Tobacco is more prevalent among
rural and poorer population, who are more vulnerable to its use in absence of
adequate health promotion messages. Not only is the consumption of tobacco high
among rural and poor population, the poor also spend relatively more on tobacco
as compared to their richer counterparts. The NSSO survey indicated that in
Gujarat, while average spending on tobacco as a % of monthly consumption expenditure
per person was 0.76% in urban area, the rural person spent nearly three times
higher at 1.98%. 





The priority for tobacco over
consumption of nutritious items, like fresh fruits, yields starker picture. On
an average, rural Gujarati spends 30% more on tobacco per month as compared to expenditure
on fresh fruits; this is as high as 300% among the poorest economic groups.
While richest segment of the surveyed individuals spent 0.9% of total
consumption expenses on tobacco, the poorest spent around 3%. This priority of
tobacco over fresh fruit is not as stark in urban area.
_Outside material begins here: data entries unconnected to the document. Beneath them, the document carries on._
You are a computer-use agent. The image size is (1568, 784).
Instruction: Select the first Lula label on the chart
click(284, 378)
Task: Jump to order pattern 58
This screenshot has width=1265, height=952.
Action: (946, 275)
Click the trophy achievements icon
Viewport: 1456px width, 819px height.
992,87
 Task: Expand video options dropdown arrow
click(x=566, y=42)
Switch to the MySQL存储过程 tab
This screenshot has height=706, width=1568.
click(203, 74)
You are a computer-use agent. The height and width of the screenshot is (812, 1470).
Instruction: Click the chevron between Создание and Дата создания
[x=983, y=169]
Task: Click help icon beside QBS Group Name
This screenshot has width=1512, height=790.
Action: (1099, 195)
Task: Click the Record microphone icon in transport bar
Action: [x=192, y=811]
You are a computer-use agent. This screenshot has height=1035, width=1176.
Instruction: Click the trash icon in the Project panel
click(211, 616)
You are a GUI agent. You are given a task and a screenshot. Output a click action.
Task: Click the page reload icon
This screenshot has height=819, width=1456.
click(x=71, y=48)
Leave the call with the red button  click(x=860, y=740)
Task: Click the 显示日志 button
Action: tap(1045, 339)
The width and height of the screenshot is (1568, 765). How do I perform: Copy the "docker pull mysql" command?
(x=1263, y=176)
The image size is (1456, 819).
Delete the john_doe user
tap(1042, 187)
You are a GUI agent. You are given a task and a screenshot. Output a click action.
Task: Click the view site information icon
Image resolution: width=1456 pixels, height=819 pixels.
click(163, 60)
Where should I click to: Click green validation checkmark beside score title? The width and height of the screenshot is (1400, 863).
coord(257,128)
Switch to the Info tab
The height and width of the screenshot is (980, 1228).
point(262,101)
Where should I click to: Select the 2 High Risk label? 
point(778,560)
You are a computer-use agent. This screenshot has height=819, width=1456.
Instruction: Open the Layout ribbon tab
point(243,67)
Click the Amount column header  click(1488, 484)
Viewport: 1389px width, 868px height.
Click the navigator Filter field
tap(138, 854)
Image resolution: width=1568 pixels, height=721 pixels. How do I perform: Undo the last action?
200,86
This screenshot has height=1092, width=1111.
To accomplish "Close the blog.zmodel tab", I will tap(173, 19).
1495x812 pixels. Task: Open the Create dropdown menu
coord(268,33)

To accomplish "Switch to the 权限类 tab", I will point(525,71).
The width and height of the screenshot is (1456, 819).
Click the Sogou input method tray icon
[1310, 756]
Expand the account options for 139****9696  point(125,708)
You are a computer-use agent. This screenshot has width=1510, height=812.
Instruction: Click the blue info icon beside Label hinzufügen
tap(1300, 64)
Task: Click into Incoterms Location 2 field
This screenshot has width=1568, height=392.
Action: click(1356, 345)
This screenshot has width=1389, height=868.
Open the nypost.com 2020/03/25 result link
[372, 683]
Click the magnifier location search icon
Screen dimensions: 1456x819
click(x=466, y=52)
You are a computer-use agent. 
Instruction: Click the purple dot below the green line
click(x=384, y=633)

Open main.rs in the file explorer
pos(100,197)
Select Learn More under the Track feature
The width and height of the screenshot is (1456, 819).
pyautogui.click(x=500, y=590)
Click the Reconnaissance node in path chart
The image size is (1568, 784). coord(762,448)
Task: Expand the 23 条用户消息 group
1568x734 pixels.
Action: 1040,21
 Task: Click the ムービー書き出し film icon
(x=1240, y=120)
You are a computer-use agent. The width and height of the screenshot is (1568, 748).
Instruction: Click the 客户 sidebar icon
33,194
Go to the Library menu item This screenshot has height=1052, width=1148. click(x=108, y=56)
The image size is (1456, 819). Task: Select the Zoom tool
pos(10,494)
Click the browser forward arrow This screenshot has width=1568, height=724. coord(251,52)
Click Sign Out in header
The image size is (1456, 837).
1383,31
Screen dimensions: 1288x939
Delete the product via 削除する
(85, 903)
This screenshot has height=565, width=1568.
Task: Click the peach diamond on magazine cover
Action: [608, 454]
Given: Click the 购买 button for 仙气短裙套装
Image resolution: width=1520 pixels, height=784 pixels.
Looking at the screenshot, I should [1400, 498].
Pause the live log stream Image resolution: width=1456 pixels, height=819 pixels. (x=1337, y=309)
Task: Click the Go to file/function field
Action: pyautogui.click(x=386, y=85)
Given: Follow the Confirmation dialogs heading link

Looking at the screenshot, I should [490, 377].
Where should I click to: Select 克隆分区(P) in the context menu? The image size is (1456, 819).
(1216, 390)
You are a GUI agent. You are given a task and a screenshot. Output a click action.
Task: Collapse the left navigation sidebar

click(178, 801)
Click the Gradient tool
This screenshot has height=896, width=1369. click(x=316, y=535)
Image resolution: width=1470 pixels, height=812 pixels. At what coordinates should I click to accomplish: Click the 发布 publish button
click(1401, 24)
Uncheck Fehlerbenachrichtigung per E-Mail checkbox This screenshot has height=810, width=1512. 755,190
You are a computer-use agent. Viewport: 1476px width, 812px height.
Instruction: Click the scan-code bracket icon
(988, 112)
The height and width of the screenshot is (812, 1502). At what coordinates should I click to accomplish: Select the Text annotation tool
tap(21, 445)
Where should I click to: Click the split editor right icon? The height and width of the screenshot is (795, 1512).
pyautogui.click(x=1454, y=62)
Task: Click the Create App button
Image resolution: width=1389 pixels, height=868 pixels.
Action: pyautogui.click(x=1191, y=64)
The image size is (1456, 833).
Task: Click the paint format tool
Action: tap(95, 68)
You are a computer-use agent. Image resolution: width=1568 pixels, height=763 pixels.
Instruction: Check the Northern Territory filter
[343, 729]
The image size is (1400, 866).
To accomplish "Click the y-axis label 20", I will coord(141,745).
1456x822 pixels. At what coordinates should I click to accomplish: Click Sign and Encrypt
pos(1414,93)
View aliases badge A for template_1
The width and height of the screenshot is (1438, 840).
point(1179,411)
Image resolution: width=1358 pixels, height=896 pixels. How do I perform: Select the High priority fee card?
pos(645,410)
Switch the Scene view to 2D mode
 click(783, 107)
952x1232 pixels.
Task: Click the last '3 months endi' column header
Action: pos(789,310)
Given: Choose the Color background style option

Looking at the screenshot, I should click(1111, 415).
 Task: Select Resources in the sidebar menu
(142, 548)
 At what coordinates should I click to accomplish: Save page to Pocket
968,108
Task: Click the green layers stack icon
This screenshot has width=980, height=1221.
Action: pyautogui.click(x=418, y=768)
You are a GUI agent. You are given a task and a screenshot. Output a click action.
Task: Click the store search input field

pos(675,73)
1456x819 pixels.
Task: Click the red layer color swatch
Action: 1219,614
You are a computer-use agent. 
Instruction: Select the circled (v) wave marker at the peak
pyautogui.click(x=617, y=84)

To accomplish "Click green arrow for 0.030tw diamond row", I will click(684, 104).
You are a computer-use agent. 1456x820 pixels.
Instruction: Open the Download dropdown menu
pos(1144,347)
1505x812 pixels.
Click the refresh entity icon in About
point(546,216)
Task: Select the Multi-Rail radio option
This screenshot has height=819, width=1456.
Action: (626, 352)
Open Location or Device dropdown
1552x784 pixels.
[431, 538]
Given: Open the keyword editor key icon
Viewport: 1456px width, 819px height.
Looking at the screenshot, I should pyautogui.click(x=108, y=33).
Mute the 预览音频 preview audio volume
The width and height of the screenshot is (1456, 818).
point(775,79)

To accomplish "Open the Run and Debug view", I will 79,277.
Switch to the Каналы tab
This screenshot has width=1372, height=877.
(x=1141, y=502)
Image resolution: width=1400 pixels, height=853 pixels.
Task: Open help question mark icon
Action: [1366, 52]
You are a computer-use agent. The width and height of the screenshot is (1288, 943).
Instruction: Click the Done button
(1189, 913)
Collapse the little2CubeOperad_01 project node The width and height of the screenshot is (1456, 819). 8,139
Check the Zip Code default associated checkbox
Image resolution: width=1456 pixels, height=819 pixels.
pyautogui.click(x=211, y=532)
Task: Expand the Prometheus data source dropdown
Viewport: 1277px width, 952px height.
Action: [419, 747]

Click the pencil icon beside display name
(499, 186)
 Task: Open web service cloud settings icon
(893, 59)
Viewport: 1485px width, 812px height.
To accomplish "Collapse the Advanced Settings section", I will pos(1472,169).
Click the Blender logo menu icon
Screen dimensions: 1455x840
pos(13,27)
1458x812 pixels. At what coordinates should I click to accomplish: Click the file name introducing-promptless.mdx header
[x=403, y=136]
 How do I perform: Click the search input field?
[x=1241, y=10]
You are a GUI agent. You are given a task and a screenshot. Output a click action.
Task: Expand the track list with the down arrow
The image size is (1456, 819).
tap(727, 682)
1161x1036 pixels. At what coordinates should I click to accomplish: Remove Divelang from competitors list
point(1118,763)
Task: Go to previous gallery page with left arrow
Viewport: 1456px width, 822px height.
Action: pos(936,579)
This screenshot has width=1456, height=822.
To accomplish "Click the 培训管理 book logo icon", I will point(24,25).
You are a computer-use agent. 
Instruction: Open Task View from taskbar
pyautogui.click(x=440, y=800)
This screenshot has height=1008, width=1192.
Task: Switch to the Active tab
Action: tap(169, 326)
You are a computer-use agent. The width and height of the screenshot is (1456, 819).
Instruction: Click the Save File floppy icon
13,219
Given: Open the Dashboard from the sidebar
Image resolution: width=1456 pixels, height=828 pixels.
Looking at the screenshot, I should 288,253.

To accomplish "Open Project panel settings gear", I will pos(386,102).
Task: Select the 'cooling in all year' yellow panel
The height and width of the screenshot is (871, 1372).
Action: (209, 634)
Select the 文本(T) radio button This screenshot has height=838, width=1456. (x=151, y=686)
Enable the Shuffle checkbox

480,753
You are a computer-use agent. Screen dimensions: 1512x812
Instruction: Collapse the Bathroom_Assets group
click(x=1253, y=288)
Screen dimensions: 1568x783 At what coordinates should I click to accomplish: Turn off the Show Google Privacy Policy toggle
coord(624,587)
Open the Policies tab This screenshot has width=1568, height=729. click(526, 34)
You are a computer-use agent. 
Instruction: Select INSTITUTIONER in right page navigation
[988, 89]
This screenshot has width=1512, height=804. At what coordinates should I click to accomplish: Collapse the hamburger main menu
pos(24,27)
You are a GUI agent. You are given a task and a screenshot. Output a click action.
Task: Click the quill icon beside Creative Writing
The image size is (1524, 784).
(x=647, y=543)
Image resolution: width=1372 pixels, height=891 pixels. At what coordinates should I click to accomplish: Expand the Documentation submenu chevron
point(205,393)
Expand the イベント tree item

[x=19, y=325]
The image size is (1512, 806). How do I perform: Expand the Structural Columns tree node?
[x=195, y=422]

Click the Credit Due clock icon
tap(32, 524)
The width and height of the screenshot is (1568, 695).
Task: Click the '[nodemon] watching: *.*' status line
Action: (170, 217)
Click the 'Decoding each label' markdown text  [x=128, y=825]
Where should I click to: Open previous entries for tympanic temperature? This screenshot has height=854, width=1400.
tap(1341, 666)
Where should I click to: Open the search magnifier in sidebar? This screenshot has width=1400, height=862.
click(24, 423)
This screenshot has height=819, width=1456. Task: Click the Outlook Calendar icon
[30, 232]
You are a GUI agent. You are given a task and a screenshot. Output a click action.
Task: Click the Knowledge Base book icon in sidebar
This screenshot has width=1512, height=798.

Higher spending on
tobacco over fresh fruits across almost all income categories in rural area and
for poorest categories is one example which clearly shows that people are voting
by their feet and setting their priorities clear.





It is this norm like menace that needs
urgent attention, especially in a state like Guajrat where tobacco is a major
cash crop.  The Socio-economic Review
2012-13 clearly indicates that not only tobacco crop yield is increasing over
last two years, but also both total area in which tobacco is being produced and
production of tobacco in 2010-11 was highest in more than a decade. 





Tobacco not only affects the
user’s health, it has certain economic side effects as well. In second-hand
smoke, also called passive smoking, smoke originating from a smoker affects a
non-smoker family member, friend or even a nearby stranger, who has no
intention to smoke or promote smoking. The ash remnants of smoking products
like bidi, cigarette or hookah can remain on surface for a long time and can
enter non-smoker’s body – especially the toddlers and young children; this
phenomenon is called third-hand smoke. Thus, tobacco consumption has these
negative externalities which need to be addressed and compensated against. What
makes it a difficult menace to tackle is the fact that tobacco consumption is
prevalent across states, across gender and by and large across age. Not only early
initiation is a problem, easy access to information about tobacco and tobacco
products affects the initiation and use. And there is wide variety of choice of
tobacco products which are not so costly as well. 





Since last few years sincere
efforts have been taken to address this problem. While Government of India has put
in place the Cigarettes and Other Tobacco Products (Packaging and Labelling)
Act, there are efforts to substantiate government efforts by public health
institutions like Public Health Foundation of India (PHFI). The Strengthening
of Tobacco Control Efforts through innovative Partnerships and Strategies
(STEPS) project of PHFI is being implemented in six districts of Gujarat in
partnership with the Gujarat government. Various activities under this project
include; a) Community mobilization, which has rural focus and reaches out to the
community, b) Youth empowerment, which reaches out to school going youth to
limit early initiation of tobacco, c) Health system aiming at capacity building
of healthcare providers in assisting the tobacco cessation efforts, d) Indian
language print media that reaches out to media to increase anti-tobacco
coverage, and e) Policy component that does both downstream  and upstream advocacy for larger changes in
implementation of the anti-tobacco law. 





It is an uphill task to address
the tobacco problem and it is harder because the selling and consumption is
very common in our society. However, there is always a beginning. In this case
such a beginning has been made and efforts are ongoing towards making everyone respect
their own health and make informed decisions about it.